_DIRECTIONS_. Filter the material below down to the lines with the word "icon" and give those lines.

_SOURCE INFORMATION_.
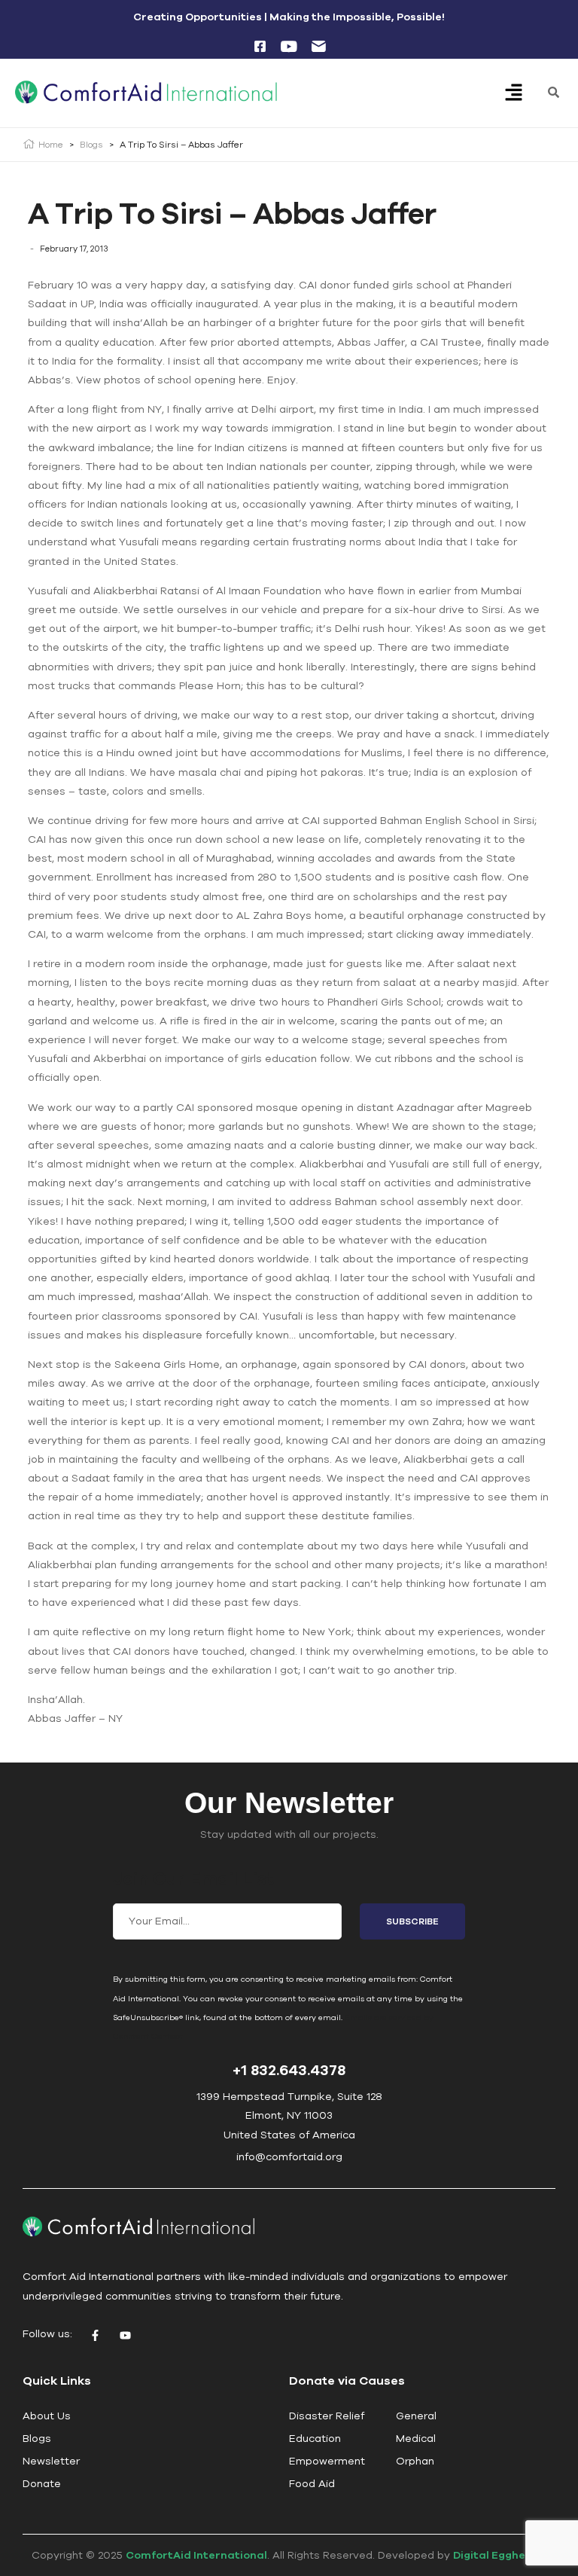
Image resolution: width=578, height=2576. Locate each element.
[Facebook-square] (259, 46)
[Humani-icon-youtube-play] (289, 46)
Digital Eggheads (499, 2555)
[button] (514, 94)
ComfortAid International (196, 2555)
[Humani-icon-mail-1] (318, 46)
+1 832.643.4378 (289, 2069)
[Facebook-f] (95, 2335)
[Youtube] (125, 2335)
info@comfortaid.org (289, 2156)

_SOLUTION BELOW_.
[Humani-icon-youtube-play] (289, 46)
[Humani-icon-mail-1] (318, 46)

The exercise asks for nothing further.